# The data
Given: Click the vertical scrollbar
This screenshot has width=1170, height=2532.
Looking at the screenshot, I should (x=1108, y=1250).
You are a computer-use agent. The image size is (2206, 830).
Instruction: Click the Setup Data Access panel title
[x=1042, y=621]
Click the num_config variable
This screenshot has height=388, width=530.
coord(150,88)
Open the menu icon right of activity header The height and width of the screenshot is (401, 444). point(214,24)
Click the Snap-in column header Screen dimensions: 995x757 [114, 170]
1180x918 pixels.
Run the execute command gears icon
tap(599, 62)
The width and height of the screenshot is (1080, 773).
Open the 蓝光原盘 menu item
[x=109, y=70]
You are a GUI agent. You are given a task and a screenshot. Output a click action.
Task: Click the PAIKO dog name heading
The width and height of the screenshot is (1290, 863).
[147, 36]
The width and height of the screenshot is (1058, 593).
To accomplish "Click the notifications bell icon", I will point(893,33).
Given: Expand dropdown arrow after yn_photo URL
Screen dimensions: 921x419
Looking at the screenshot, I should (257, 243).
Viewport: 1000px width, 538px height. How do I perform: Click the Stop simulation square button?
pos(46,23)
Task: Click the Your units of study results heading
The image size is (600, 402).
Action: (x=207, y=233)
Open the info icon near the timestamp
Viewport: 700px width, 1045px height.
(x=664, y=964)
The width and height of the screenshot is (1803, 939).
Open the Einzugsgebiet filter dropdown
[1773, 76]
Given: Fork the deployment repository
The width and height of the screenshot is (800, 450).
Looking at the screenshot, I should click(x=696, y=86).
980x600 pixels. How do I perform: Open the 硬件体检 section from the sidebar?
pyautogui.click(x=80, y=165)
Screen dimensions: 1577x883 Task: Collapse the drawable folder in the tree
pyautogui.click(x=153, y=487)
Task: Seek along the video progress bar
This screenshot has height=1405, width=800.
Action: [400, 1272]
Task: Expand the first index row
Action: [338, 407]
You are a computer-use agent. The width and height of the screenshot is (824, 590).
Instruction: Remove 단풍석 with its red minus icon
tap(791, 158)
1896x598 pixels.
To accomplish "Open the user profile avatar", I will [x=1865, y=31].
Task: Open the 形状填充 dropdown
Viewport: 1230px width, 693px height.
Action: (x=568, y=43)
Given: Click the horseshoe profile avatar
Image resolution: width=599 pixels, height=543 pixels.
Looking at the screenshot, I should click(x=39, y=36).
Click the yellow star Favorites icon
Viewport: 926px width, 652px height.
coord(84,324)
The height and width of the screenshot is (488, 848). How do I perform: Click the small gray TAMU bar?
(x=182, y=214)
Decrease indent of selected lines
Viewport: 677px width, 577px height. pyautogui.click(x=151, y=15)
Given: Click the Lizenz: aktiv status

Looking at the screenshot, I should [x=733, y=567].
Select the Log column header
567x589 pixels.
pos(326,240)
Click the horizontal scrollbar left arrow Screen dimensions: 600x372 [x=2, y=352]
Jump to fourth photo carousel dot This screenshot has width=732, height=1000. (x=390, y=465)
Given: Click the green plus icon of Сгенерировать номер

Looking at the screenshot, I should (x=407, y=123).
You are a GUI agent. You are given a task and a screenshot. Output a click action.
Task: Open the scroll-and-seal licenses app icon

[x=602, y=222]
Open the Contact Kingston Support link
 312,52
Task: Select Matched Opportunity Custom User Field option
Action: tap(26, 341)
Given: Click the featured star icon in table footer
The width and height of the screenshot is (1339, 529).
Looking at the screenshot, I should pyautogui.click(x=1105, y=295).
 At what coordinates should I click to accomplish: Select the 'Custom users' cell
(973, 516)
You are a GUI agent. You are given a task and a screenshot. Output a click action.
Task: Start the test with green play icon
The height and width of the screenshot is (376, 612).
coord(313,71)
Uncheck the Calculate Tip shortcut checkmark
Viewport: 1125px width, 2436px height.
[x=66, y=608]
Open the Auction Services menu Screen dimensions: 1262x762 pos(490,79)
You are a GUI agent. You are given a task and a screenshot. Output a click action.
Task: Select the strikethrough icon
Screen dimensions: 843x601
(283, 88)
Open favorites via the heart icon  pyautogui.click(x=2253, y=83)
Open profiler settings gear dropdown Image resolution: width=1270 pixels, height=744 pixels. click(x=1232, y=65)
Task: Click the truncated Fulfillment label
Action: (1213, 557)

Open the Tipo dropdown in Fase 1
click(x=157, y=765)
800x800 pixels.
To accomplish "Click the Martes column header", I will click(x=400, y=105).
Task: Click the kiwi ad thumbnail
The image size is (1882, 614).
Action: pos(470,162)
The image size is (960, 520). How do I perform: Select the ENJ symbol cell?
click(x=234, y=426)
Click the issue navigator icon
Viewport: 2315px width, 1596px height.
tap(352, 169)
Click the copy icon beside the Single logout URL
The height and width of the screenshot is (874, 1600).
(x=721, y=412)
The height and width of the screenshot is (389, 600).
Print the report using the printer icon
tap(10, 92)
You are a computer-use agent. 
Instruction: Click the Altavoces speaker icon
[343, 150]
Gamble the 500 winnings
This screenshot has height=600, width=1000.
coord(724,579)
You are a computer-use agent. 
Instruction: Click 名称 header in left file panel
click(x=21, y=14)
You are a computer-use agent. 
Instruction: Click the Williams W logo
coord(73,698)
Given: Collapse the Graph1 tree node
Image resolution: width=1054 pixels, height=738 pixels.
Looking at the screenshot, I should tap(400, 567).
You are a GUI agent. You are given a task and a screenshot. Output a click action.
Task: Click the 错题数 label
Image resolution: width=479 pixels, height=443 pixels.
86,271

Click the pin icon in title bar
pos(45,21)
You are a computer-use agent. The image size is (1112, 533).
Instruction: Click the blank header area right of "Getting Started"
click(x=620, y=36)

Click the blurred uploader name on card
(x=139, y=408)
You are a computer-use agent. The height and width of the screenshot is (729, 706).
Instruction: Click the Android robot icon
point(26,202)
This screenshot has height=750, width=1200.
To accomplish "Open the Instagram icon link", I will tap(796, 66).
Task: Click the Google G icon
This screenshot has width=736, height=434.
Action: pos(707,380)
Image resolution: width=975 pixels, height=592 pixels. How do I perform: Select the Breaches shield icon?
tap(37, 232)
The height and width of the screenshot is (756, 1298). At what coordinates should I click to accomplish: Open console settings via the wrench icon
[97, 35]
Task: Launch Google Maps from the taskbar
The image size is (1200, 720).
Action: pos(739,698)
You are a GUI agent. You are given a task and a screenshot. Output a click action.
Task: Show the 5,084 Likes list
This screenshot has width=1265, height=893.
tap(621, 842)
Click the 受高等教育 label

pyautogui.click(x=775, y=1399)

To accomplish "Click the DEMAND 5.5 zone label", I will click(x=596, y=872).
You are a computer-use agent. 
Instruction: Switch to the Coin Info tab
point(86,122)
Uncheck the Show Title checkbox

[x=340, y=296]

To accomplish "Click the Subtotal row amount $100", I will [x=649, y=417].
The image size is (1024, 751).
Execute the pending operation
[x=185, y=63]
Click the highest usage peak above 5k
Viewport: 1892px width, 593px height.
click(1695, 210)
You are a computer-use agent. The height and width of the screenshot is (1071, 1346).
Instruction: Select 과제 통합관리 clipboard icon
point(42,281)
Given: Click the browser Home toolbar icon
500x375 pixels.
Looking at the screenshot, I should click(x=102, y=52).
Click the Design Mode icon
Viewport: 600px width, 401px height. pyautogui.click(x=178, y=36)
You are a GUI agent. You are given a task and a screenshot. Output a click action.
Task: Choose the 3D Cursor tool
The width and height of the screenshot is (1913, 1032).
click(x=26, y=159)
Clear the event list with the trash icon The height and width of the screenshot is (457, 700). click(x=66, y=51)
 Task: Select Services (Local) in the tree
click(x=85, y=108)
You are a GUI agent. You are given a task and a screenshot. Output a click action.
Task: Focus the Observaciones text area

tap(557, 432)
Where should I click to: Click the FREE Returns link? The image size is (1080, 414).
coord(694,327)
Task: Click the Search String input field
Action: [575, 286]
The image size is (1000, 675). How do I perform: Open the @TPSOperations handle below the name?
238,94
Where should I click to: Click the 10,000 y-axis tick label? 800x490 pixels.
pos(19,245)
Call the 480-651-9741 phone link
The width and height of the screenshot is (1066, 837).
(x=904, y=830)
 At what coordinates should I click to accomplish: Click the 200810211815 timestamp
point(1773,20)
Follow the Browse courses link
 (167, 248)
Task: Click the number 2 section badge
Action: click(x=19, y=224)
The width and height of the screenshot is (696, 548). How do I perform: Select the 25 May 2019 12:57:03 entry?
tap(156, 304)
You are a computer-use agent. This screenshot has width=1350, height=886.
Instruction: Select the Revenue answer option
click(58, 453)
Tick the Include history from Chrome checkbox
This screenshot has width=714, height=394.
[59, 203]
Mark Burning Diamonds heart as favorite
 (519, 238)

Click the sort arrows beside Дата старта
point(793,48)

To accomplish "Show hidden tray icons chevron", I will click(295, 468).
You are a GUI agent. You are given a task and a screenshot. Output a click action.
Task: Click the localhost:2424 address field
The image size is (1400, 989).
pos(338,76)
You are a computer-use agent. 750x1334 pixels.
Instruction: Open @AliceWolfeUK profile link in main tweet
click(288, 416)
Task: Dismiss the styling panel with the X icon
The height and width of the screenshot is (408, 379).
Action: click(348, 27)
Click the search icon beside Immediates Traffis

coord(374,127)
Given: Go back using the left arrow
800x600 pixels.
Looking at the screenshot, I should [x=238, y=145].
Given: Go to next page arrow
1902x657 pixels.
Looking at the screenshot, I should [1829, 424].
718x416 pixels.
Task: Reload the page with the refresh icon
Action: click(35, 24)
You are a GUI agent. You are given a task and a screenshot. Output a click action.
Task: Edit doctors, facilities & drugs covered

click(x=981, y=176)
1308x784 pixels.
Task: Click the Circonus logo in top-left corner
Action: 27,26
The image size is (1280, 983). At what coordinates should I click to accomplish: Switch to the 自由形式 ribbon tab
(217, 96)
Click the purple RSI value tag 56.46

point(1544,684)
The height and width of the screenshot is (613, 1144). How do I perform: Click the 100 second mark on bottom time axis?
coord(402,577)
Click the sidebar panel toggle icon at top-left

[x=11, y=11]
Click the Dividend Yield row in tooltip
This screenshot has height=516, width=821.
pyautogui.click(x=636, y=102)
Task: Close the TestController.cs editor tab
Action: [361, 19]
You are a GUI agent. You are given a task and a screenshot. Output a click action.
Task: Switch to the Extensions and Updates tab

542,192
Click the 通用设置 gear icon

# Task brief
Reproduce exactly the lines that run from the start of the records to the line with "Click the Snap-in", both included.

# Solution to the exercise
Given: Click the vertical scrollbar
This screenshot has width=1170, height=2532.
Looking at the screenshot, I should (x=1108, y=1250).
You are a computer-use agent. The image size is (2206, 830).
Instruction: Click the Setup Data Access panel title
[x=1042, y=621]
Click the num_config variable
This screenshot has height=388, width=530.
coord(150,88)
Open the menu icon right of activity header The height and width of the screenshot is (401, 444). point(214,24)
Click the Snap-in column header Screen dimensions: 995x757 [114, 170]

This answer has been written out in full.